Coronavirus humain 229E

Le coronavirus humain 229E (nom scientifique Human coronavirus 229E, acronyme HCoV-229E) est une espèce de coronavirus qui infecte les humains et les chauves-souris[2]. Il s'agit d'un virus à ARN simple brin enveloppé, de sens positif, qui pénètre dans sa cellule hôte en se liant au récepteur APN[3]. Avec le coronavirus humain OC43 HCoV-OC43, il est l'un des virus responsables du rhume[4],[5]. L'espèce appartient au genre Alphacoronavirus et au sous-genre Duvinacovirus[6],[7].

Transmission

Le HCoV-229E se transmet via les gouttelettes de la respiration, les postillons et les fomites.

Signes et symptômes

Le HCoV-229E est associé à une gamme de symptômes respiratoires, allant du rhume banal à une morbidité élevée comme la pneumonie et la bronchiolite. Cependant, des cas de une morbidité sévère sont toujours observés dans les cas de co-infection avec d'autres agents pathogènes respiratoires à une seule exception signalée: bien que l'infection par HCoV-229E seul soit presque exclusivement associée à une maladie asymptomatique ou bénigne, il existe à ce jour un seul rapport de cas publié d'infection à HCoV-229E qui a provoqué le syndrome de détresse respiratoire aiguë (SDRA) chez un patient par ailleurs en bonne santé et n'ayant aucune co-infection détectable avec un autre agent pathogène[8]. Le HCoV-229E fait également partie des coronavirus les plus fréquemment codétectés avec d'autres virus respiratoires, en particulier avec le virus respiratoire syncytial humain (HRSV)[9],[10],[11].

Épidémiologie

HCoV-229E est l'un des six coronavirus humains qui incluent HCoV-NL63, HCoV-OC43, HCoV-HKU1, MERS-CoV et SARSr-CoV (SARS-CoV-1 et SARS-CoV-2) et est distribué mondialement[12],[13]. Cependant, ces virus ont été détectés dans différentes parties du monde à différentes périodes de l'année[14],[15],[16].

Voir également

Liens externes

  • CDC
  • Virology online
  • Coronavirus
  • Viralzone: Alphacoronavirus
  • Base de données et analyse des agents pathogènes viraux (ViPR): Coronaviridae

Références

  1. (en) « Naming the 2019 Coronavirus », ICTV, (consulté le 11 février 2020).
  2. Lim, Ng, Tam et Liu, « Human Coronaviruses: A Review of Virus–Host Interactions », Diseases, vol. 4, no 3,‎ , p. 26 (ISSN 2079-9721, PMID 28933406, PMCID 5456285, DOI 10.3390/diseases4030026) :

    « See Table 1. »

  3. « Coronaviruses: an overview of their replication and pathogenesis », Methods in Molecular Biology, Springer, vol. 1282,‎ , p. 1–23 (ISBN 978-1-4939-2438-7, PMID 25720466, PMCID 4369385, DOI 10.1007/978-1-4939-2438-7_1) :

    « See Table 1. »

  4. Susanna K. P. Lau, Paul Lee, Alan K. L. Tsang, Cyril C. Y. Yip,1 Herman Tse, Rodney A. Lee, Lok-Yee So, Yu-Lung Lau, Kwok-Hung Chan, Patrick C. Y. Woo, and Kwok-Yung Yuen.

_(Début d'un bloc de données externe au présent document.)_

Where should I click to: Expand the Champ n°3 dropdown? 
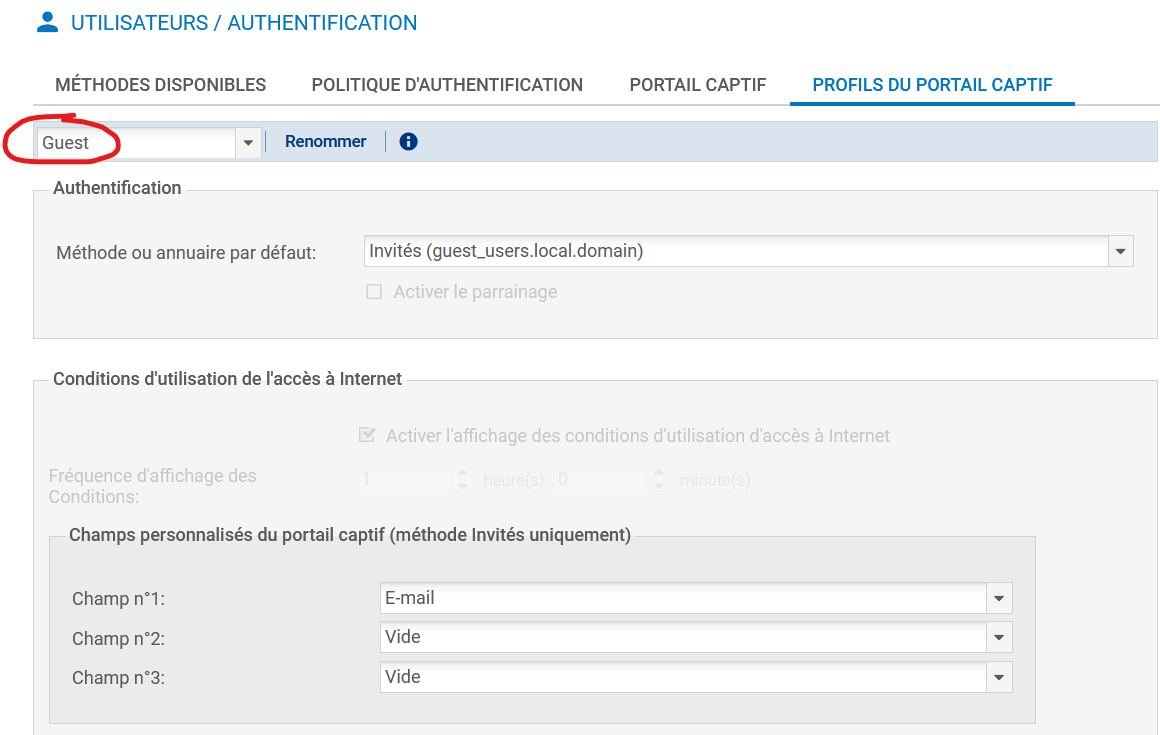point(999,678)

Molecular Epidemiology of Human Coronavirus OC43 Reveals Evolution of Different Genotypes over Time and Recent Emergence of a Novel Genotype due to Natural Recombination. J Virology. 2011 November; 85(21): 11325–11337.
  5. E. R. Gaunt,1 A. Hardie,2 E. C. J. Claas,3 P. Simmonds,1 and K. E. Templeton. Epidemiology and Clinical Presentations of the Four Human Coronaviruses 229E, HKU1, NL63, and OC43 Detected over 3 Years Using a Novel Multiplex Real-Time PCR Method down-pointing small open triangle. J Clin Microbiol. 2010 August; 48(8): 2940–2947.
  6. (en) « Virus Taxonomy: 2018 Release », International Committee on Taxonomy of Viruses (ICTV), (consulté le 13 janvier 2019)
  7. Woo, Huang, Lau et Yuen, « Coronavirus Genomics and Bioinformatics Analysis », Viruses, vol. 2, no 8,‎ , p. 1804–1820 (ISSN 1999-4915, PMID 21994708, PMCID 3185738, DOI 10.3390/v2081803) :

    « Figure 2. Phylogenetic analysis of RNA-dependent RNA polymerases (Pol) of coronaviruses with complete genome sequences available. The tree was constructed by the neighbor-joining method and rooted using Breda virus polyprotein. »

  8. A Rare Case of Human Coronavirus 229E Associated with Acute Respiratory Distress Syndrome in a Healthy Adult. Vassilara F, Spyridaki A, Pothitos G, Deliveliotou A, Papadopoulos A. Case Rep Infect Dis. 2018 Apr 15;2018:6796839. doi: 10.1155/2018/6796839. eCollection 2018. PMID: 29850307 Free PMC Article
  9. Pene, F., A. Merlat, A. Vabret, F. Rozenberg, A. Buzyn, F. Dreyfus, A. Cariou, F. Freymuth, and P. Lebon. 2003. Coronavirus 229E related pneumonia in immunocompromised patients. Clin. Infect. Dis. 37:929–932. [PubMed]
  10. Vabret, A., T. Mourez, S. Gouarin, J. Petitjean, and F. Freymuth. 2003. An outbreak of coronavirus OC43 respiratory infection in Normandy, France. Clin. Infect. Dis. 36:985–989. [PubMed]
  11. Woo, P. C. Y., S. K. P. Lau, H. Tsoi, Y. Huang, R. W. S. Poon, C. M. Chu, R. A. Lee, W. K. Luk, G. K. M. Wong, B. H. L. Wong, V. C. C. Cheng, B. S. F. Tang, A. K. L. Wu, R. W. H. Yung, H. Chen, Y. Guan, K. H. Chan, and K. Y. Yuen. 2005. Clinical and molecular epidemiological features of coronavirus HKU1 associated community acquired pneumonia. J. Infect. Dis. 192:1898–1907. [PubMed]
  12. Fields, B. N., D. M. Knipe, and P. M. Howley (ed.). 1996. Fields virology, 3rd ed. Lippincott-Raven, Philadelphia, PA.
  13. Hoek, L. van der, P. Krzysztof, and B. Berkhout. 2006. Human coronavirus NL63, a new respiratory virus. FEMS Microbiol. Rev. 30:760–773. [PubMed]
  14. Esper, F., C. Weibel, D. Ferguson, M. L. Landry, and J. S. Kahn. 2006. Coronavirus HKU1 infection in the United States. Emerg. Infect. Dis. 12:775–779. [PMC free article] [PubMed]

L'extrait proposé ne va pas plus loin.